Tom Gallagher

“Milk prices are top of mind for dairy producers,” said Marilyn Hershey, a Pennsylvania dairy woman who is chair of the Dairy Management Inc. board of directors. “In the same breath, dairy farmers want to see innovation,” she stated at the annual gathering of the National Dairy Promotion and Research Board and the United Dairy Industry Association held on October 31, 2018, in Phoenix, Ariz.

“We are way past the crisis point on fluid milk,” said Tom Gallagher, CEO of the National Dairy Board and United Dairy Industry Association. “We don’t need any more studies, we need action.”
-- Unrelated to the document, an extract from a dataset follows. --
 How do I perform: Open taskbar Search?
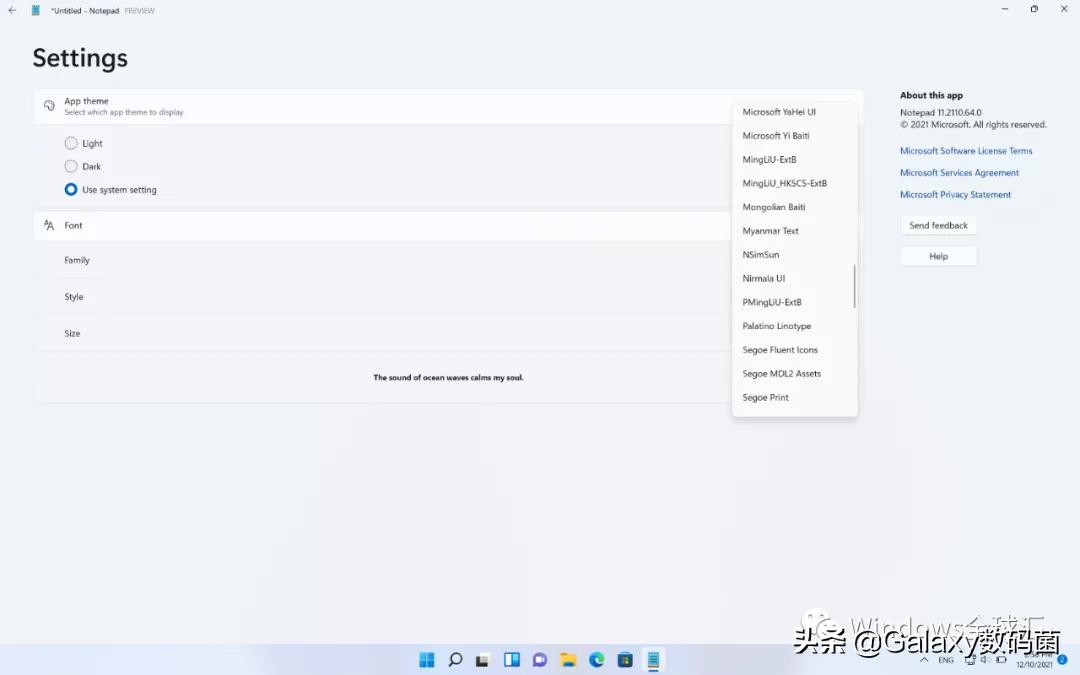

In making that statement, Gallagher pointed to the tailspin in fluid milk consumption in three groups:

• Kids ages 1 to 12: Consumed 38 gallons annually in 2003, dropped to 26 gallons in 2018.

• Teens ages 13 to 17: Consumed 26 gallons annually in 2003, dropped to 20 gallons in 2018.

• Adults age 18-plus: Consumed 11 gallons annually in 2003, dropped to 7 gallons in 2018.

Success story offers hope
“Innovation matters — fairlife has, by itself, outsold the entire growth in the collective plant-based beverage category last year,” said Mike McCloskey, co-founder of fairlife. “We need to take back our dairy markets,” he urged fellow dairy farmers.

“It not only takes innovation for beverage milk, but investment in infrastructure,” added his wife and business partner, Sue McCloskey.

As for results, fairlife had $143 million sales in 2015, $240 million in 2016, $333 million in 2017, and a projected $420 million for 2018.

“Coca-Cola has 20, $1 billion brands, and fairlife will soon be the next,” predicted Mike Saint John, CEO for fairlife. And Saint John should know, as he was on the team that brought Coca-Cola’s Simply Orange to the marketplace. It is now one of those $1 billion brands.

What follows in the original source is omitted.